Without adequate zinc, this remodelling process may slow down. If we look at the science, recent dermatology research has shown how MMPs are central to skin ageing, particularly in the context of UV-related collagen breakdown.

But zinc does not only help break down old collagen. It is also important to fibroblast function and DNA synthesis, so your body can manufacture new collagen molecules in the first place. It also plays a role in wound healing, tissue repair and the production of stomach acid.

And that last point matters more than people realise. Adequate stomach acid is needed to digest dietary protein properly, including collagen from food. If zinc status is low, stomach acid production may also be affected, and that can affect the body’s ability to use the nutrients needed for healthy skin, hair and connective tissue.

Zinc helps your body break down old collagen, build new collagen, and support the repair process.

What about vitamin C?

Vitamin C is one of the most important nutrients for collagen production. Our body needs vitamin C to help turn collagen amino acids into strong, stable collagen fibres. Without enough vitamin C, collagen cannot form properly.

This is why severe vitamin C deficiency, known as scurvy, causes problems such as bleeding gums, fragile blood vessels, poor wound healing and weak connective tissue.

Importantly, vitamin C is not required for the absorption of supplemental collagen peptides. Those are absorbed independently and mainly in the small intestine. But once those amino acids and small peptides are in the body, vitamin C is needed to help turn them into proper, functional collagen.

Vitamin C also acts as an antioxidant. It helps protect existing collagen from oxidative stress caused by things like UV exposure, pollution, stress and normal everyday wear and tear. In this way, vitamin C supports collagen in two ways: it helps with new collagen formation and helps protect the collagen you already have.

Clinical research generally supports 200 to 500 mg daily for collagen support. Splitting that into two doses, such as morning and afternoon, may be more useful than a single large dose because vitamin C is water-soluble and the body absorbs it more efficiently in smaller amounts.

Collagen peptides provide building blocks. Vitamin C helps your body use those building blocks to make strong collagen.

The Sally-Ann Creed approach

Our approach is simple: food first, always, then targeted support where it is needed. Collagen, zinc and vitamin C each support a different part of the same bigger picture, which is helping your body maintain healthy connective tissue from the inside out.

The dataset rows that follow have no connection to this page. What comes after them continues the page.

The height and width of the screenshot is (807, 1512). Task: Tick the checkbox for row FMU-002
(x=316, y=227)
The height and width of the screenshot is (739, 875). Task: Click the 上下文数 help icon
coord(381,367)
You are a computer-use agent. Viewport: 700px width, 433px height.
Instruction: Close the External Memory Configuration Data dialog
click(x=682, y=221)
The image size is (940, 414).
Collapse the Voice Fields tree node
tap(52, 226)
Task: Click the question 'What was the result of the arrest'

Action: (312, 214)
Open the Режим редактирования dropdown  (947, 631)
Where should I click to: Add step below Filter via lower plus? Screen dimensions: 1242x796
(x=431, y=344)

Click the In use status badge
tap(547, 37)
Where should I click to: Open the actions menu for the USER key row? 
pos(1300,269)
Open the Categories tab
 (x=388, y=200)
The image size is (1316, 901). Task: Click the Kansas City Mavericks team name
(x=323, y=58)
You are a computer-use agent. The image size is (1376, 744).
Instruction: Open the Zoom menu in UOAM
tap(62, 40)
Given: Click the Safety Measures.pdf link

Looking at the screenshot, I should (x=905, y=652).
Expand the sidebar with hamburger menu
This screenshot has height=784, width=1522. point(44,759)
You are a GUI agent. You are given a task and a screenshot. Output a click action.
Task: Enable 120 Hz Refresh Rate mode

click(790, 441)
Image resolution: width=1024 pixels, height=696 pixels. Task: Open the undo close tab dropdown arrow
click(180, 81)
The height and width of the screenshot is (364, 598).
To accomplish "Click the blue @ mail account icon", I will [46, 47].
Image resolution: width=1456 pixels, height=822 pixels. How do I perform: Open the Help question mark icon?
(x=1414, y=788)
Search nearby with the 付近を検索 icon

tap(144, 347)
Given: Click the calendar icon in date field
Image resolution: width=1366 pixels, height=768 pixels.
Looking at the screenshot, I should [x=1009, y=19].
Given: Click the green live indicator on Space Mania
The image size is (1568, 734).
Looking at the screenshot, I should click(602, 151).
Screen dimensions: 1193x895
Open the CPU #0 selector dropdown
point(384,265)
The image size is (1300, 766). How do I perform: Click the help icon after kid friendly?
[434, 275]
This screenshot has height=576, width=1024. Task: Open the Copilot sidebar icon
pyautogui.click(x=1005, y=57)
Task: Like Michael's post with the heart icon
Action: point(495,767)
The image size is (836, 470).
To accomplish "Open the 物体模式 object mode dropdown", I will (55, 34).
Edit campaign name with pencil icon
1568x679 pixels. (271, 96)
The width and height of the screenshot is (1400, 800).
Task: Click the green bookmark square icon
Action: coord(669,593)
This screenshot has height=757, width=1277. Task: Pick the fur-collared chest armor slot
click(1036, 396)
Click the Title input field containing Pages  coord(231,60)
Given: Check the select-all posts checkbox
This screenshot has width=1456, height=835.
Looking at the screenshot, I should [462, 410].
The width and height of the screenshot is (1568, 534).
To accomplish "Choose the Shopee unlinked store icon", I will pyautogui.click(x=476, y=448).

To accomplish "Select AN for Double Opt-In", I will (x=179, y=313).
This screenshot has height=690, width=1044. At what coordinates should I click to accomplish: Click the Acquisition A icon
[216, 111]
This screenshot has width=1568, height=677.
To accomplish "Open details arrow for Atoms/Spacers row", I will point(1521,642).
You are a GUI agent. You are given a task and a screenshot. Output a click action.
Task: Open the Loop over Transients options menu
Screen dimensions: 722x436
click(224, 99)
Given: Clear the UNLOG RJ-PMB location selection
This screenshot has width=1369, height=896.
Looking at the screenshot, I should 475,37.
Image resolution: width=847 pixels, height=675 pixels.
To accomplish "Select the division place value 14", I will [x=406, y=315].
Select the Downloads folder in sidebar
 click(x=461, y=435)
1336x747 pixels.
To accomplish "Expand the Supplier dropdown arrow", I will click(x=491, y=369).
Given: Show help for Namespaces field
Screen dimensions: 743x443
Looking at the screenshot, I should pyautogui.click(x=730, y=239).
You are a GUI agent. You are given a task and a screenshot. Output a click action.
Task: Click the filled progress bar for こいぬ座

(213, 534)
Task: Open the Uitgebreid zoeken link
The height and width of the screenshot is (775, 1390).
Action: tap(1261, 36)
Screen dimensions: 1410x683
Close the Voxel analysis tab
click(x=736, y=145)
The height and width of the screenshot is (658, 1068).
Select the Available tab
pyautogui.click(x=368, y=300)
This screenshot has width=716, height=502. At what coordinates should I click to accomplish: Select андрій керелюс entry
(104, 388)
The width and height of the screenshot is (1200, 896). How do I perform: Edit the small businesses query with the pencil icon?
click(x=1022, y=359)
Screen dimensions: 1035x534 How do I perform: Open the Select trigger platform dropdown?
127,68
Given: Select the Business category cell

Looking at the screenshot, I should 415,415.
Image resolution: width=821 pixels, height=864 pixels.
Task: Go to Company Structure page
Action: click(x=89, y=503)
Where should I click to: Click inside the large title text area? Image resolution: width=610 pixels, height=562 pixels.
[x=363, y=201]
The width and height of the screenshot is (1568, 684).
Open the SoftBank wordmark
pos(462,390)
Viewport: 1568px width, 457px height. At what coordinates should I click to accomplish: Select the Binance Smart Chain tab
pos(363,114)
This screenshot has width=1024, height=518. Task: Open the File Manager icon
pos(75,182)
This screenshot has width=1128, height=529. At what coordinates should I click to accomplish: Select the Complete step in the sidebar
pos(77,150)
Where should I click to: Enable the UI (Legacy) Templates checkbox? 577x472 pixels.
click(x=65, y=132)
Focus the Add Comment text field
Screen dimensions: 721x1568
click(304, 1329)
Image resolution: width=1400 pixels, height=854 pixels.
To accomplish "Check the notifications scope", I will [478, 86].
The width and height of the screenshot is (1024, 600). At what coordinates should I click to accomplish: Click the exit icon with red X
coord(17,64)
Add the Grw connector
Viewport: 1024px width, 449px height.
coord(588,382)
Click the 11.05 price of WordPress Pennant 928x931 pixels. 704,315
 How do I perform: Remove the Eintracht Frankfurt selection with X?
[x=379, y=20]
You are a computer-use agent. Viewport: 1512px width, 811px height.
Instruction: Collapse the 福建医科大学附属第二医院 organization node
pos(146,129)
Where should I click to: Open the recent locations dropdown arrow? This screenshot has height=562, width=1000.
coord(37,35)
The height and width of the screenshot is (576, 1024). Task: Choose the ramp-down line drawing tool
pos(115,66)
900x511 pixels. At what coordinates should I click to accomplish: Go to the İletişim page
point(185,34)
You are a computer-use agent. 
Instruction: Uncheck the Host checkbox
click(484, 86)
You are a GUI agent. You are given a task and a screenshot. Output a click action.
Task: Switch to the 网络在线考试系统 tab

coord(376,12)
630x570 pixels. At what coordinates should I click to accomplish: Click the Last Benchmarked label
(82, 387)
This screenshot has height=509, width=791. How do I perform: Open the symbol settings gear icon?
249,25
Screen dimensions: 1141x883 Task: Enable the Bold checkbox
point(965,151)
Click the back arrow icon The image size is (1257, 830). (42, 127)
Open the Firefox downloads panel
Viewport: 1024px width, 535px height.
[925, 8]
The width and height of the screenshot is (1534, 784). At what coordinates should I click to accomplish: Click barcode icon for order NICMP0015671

Collagen peptides provide building blocks. Zinc supports repair and renewal. Vitamin C helps your body build strong collagen. ❤

References

1. Alberts A, Moldoveanu ET, Niculescu AG, Grumezescu AM. Vitamin C: A Comprehensive Review of Its Role in Health, Disease Prevention, and Therapeutic Potential. Molecules. 2025;30(3):748. doi:10.3390/molecules30030748. pmc.ncbi.nlm.nih.gov/articles/PMC11820684

2. Feng L, Liu D, Cheng L. Matrix Metalloproteinases on Skin Photoaging. Journal of Cosmetic Dermatology. 2024. doi:10.1111/jocd.16558. pmc.ncbi.nlm.nih.gov/articles/PMC11626319

3. Virgilio N, Schön C, Mödinger Y, et al. Absorption of bioactive peptides following collagen hydrolysate intake: a randomized, double-blind crossover study in healthy individuals. Frontiers in Nutrition. 2024;11:1416643. doi:10.3389/fnut.2024.1416643.

This article is for educational purposes only and is not intended to replace medical advice. Please consult a qualified healthcare practitioner for personal health concerns or before starting a new supplement.